= WHAT THIS TASK INVOLVES =
Go line by line through the entries below and copy those containing the string "iPhone".

- Opening Delimiter -

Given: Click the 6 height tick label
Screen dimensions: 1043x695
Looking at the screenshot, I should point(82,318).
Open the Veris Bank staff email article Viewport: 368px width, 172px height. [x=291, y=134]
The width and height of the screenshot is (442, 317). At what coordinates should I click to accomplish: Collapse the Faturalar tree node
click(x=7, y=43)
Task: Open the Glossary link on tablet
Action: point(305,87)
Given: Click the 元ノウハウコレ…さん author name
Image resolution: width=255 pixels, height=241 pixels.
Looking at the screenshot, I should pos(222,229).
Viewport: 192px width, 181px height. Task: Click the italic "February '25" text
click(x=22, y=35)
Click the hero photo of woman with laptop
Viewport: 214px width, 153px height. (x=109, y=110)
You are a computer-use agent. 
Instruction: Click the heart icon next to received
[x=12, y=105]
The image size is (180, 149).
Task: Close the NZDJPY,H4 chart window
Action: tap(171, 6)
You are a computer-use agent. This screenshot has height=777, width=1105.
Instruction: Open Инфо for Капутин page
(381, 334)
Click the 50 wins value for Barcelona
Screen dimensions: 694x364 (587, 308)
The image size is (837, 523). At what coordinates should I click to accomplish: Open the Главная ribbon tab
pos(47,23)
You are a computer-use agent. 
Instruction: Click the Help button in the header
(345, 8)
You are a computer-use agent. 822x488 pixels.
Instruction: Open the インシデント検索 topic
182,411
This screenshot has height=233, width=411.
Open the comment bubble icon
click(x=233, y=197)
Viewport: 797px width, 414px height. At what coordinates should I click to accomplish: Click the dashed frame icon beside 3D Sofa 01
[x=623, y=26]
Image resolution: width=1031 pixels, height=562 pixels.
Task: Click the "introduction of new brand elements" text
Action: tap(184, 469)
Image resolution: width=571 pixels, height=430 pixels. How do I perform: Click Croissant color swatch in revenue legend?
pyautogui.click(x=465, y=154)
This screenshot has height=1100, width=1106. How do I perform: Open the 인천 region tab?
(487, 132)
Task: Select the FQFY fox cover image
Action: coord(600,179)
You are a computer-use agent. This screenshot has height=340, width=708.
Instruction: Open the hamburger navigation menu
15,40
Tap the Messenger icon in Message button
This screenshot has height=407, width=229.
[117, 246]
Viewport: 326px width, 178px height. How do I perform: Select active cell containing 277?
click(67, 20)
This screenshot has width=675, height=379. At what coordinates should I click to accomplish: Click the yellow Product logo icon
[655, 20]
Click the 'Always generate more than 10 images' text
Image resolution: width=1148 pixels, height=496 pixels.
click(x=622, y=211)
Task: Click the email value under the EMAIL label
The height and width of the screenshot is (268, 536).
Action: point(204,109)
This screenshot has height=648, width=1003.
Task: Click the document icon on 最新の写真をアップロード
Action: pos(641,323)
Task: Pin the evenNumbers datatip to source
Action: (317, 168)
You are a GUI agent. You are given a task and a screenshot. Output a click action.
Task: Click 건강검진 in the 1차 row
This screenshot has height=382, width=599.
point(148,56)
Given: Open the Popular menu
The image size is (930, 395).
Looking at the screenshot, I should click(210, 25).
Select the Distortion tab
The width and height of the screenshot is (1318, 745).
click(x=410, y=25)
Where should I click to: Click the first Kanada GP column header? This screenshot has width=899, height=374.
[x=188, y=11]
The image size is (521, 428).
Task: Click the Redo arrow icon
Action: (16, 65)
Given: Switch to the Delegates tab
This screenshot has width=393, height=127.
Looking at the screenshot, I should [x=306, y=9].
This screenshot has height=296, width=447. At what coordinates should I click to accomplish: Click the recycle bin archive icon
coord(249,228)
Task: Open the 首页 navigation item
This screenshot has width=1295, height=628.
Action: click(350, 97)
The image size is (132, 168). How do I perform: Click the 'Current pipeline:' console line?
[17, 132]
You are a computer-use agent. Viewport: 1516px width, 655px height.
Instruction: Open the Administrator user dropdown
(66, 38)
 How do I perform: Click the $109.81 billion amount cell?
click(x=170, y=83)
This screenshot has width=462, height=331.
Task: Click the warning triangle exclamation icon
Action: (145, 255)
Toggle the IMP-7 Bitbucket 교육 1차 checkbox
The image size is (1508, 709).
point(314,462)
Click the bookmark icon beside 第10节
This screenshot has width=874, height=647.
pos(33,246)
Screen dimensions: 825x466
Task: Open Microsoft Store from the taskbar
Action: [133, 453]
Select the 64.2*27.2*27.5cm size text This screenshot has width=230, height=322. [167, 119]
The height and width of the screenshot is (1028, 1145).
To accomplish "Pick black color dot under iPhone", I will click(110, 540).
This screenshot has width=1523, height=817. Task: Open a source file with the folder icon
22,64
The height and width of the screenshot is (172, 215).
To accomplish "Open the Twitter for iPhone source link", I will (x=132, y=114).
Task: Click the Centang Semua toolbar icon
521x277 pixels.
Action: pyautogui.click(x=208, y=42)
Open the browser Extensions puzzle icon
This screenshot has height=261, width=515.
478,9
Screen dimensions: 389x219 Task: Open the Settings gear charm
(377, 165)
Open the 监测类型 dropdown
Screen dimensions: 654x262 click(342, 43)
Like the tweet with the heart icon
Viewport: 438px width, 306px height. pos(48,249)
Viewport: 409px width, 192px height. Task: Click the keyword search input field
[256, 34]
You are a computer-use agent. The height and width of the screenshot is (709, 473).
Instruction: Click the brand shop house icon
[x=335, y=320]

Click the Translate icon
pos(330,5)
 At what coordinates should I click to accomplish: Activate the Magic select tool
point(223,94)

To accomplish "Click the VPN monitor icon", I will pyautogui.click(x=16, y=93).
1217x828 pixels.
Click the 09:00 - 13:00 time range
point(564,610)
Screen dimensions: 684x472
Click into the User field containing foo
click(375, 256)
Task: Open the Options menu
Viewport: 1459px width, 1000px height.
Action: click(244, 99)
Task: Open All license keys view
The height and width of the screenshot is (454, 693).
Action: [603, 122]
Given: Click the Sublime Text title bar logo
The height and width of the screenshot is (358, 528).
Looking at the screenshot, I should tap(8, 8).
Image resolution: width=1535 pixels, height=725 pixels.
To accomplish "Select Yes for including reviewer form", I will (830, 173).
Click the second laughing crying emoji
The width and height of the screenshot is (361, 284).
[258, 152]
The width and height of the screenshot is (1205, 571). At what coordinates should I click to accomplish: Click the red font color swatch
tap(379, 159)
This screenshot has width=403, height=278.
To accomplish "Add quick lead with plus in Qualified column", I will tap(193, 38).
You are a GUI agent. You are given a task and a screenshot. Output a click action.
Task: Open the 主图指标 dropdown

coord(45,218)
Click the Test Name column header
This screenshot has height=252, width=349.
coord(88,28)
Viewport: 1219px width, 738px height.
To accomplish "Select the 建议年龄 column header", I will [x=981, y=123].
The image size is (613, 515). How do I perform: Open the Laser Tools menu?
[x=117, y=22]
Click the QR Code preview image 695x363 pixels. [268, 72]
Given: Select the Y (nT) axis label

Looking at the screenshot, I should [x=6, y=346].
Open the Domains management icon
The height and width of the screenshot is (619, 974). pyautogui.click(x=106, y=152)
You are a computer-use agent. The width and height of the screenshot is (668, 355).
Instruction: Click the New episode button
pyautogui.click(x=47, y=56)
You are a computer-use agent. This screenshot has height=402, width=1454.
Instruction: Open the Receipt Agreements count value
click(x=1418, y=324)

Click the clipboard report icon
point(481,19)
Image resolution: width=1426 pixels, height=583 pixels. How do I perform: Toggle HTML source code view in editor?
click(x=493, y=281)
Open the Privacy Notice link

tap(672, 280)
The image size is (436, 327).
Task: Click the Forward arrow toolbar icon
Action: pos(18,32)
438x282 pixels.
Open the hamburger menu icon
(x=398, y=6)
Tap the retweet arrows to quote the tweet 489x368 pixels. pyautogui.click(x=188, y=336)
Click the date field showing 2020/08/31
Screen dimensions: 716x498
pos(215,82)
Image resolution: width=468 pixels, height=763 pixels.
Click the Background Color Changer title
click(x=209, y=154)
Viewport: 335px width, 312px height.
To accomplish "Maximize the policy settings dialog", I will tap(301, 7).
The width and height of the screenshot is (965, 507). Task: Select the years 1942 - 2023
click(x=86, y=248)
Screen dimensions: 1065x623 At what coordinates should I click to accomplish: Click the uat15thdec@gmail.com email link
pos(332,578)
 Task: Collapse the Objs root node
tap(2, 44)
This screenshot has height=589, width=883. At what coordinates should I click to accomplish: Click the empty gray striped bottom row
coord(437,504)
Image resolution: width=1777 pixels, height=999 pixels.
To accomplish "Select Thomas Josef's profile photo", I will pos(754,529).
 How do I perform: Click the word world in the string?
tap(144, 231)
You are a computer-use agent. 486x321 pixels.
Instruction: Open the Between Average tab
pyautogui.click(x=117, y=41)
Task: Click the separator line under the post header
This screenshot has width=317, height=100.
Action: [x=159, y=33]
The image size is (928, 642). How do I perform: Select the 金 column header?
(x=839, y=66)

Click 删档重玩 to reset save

- Closing Delimiter -

= ANSWER FOR THIS EXERCISE =
To accomplish "Pick black color dot under iPhone", I will click(110, 540).
To accomplish "Open the Twitter for iPhone source link", I will (x=132, y=114).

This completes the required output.